Langdon's description of the find-spot may indicate a connection with the deer park, but since the earliest park in this area, which was associated with a mansion of the Peverells at Park (SX 031 092), may not have been emparked until the fourteenth century (Henderson, C. 1935, 158, 162) and in all probability lay to the west of Pencarrow and Trescowe (Peter Herring, pers. comm.), this suggestion can probably be ruled out. The other park in the area, associated with Pencarrow itself, appears to have been of far later origin (Henderson, C. 1935, 162; Pett 1998, 261) and so it seems more likely that the cross was used as a simple building stone in the construction of the pale; however, due to its size, it may not have been transported very far to fulfil this secondary role. The deer park pale possibly described an approximately oval shape around Pencarrow, its line roughly following the C road to the west and south of Pencarrow, the B road to the south-east, and the valley separating Trescowe and Pencarrow to the north and east.
Given that the valley between Pencarrow and Trescowe is a parish boundary, it is an alternative possibility that the cross was associated with the parish boundary, although so great a cross seems unlikely to have been tucked away in a valley and reserved solely for this purpose. On the other hand, as the deer park boundary may have run south from Trescowe to follow the line of the B3266 road from Bodmin to Camelford around the north-west edge of Bodmin Moor, this road is perhaps a more likely location for the original site of the cross.

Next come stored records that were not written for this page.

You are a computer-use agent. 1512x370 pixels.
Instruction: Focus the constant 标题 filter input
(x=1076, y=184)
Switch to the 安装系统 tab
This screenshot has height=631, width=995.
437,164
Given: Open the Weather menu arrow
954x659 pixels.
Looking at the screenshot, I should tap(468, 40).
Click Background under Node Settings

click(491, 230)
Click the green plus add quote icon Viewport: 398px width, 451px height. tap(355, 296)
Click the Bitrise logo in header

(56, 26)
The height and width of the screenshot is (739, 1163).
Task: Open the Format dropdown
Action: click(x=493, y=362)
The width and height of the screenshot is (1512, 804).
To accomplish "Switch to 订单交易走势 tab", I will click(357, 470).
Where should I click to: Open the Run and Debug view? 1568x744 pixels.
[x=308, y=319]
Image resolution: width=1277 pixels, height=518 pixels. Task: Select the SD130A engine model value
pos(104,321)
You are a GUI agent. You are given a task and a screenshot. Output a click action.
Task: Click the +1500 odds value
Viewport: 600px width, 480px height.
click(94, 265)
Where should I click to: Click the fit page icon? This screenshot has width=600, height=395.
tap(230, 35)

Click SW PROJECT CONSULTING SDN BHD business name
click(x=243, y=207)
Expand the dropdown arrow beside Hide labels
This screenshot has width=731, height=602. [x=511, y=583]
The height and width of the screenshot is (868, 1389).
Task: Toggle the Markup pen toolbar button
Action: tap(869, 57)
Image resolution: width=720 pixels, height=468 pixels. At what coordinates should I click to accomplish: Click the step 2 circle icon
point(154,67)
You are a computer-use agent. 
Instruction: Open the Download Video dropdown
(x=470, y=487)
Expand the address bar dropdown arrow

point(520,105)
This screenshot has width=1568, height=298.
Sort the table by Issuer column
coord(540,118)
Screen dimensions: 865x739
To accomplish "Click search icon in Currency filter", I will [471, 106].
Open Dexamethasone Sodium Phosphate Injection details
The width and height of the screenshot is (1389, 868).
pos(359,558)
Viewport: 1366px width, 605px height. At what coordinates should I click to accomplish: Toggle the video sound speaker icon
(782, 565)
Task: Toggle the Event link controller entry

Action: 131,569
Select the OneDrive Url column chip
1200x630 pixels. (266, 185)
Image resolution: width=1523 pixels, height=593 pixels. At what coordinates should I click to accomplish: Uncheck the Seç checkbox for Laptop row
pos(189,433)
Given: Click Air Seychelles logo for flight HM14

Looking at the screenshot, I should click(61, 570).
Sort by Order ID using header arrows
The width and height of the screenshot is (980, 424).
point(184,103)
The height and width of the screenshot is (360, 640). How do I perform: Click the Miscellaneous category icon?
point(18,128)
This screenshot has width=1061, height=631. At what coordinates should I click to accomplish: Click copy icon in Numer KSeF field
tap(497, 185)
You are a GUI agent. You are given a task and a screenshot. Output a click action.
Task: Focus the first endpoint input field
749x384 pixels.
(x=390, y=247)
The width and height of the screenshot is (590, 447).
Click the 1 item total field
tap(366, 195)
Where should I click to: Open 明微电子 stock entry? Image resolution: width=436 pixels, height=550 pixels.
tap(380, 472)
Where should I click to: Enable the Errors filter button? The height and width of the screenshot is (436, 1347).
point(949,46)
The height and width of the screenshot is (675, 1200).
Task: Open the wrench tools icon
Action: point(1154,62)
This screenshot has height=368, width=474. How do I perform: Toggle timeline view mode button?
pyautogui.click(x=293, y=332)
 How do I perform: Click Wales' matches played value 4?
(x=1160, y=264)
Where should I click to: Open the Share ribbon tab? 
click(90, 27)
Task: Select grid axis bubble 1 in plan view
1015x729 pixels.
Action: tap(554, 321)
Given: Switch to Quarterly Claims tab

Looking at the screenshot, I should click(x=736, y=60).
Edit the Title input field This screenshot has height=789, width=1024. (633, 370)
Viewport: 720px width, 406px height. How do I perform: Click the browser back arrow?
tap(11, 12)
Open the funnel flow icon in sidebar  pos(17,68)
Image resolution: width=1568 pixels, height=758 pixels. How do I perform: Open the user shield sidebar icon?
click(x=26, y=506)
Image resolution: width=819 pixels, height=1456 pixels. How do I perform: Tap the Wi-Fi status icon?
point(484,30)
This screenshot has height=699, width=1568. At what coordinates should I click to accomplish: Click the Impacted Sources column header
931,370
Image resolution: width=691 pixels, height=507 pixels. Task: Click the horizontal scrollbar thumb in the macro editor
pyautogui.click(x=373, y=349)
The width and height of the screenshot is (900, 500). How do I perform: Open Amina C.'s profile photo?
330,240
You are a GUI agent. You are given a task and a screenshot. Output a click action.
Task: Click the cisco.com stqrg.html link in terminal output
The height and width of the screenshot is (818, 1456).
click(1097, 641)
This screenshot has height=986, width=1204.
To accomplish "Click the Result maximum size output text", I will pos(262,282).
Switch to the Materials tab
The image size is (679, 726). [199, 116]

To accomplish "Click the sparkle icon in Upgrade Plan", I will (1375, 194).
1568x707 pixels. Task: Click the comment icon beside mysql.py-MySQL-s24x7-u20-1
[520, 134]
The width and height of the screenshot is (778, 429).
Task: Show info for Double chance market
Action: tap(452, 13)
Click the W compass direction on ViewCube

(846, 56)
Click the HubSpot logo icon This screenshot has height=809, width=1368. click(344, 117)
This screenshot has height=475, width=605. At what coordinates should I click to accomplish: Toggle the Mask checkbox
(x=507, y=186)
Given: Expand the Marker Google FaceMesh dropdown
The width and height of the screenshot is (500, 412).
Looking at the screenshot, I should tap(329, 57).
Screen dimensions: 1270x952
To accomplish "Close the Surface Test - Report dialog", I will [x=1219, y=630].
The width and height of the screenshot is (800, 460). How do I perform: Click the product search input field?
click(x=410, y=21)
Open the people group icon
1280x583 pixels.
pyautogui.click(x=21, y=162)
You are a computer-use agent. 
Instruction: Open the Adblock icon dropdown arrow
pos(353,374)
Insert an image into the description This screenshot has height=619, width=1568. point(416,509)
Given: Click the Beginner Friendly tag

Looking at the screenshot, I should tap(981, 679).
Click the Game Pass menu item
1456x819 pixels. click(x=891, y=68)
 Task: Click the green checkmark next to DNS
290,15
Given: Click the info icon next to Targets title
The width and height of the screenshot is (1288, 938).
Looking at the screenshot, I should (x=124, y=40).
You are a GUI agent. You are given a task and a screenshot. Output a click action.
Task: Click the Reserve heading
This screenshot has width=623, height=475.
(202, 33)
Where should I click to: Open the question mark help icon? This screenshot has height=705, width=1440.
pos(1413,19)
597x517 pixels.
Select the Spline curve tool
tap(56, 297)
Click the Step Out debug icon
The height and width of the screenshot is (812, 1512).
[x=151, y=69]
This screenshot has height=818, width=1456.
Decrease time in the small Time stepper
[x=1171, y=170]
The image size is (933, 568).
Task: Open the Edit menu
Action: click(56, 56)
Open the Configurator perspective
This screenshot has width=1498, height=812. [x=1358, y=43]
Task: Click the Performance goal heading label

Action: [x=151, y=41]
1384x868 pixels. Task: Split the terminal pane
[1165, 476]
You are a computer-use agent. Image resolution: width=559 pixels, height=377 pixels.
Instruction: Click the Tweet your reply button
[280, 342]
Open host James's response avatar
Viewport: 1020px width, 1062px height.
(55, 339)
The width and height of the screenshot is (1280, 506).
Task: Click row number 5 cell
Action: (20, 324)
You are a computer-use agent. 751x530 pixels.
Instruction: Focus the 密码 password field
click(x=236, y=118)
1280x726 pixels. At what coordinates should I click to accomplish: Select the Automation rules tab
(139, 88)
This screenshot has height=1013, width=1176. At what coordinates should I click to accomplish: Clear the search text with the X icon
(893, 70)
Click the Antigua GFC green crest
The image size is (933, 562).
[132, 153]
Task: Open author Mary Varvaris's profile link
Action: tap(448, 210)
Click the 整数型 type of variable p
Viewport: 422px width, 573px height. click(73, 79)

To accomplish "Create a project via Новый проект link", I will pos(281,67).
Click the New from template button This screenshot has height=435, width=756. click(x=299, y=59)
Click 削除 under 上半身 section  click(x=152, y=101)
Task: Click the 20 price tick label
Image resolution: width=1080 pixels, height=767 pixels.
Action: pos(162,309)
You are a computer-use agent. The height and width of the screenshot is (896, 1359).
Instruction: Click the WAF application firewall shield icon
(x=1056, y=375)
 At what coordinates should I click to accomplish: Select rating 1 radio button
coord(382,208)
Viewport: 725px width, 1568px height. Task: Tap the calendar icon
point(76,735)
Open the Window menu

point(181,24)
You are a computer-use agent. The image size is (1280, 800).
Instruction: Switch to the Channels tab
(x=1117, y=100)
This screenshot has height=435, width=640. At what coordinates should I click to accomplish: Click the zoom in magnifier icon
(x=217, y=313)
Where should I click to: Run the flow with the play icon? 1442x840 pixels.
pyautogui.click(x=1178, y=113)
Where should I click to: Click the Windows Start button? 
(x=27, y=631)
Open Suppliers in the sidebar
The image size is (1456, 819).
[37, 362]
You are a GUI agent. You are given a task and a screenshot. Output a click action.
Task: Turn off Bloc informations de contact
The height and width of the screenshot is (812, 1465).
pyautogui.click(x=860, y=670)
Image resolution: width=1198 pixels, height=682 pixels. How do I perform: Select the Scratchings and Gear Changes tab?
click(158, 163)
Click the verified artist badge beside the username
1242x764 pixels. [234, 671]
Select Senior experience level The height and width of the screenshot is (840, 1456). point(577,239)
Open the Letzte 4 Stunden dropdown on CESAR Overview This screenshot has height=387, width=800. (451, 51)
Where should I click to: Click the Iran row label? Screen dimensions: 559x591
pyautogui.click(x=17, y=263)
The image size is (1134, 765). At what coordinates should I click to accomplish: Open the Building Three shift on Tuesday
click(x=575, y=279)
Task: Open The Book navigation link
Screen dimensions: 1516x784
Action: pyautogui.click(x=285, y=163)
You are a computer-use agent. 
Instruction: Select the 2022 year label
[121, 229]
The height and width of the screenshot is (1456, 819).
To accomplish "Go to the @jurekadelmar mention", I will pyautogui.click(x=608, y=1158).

Here, the cross could have acted as a wayside cross and would still have stood close to the parish boundary. It might also have had some significance in relation to St Petroc's monastery at Bodmin, less than 6 km distant, perhaps marking the approach to lands owned and controlled by the monastery, although the surrounding land was all in secular ownership in 1086. A similar suggestion has been made in relation to a later medieval cross with fleur-de-lys emblem on its head and found in the same general area. Bodmin Priory, the later medieval successor of St Petroc's monastery, was dedicated to the Blessed Virgin Mary and St Petroc and the fleur-de-lys was a symbol of Mary (Langdon, Arthur 1896, 337–8).
In the absence of any decoration, the cross is dated in the same way as others with trefoil-shaped holes.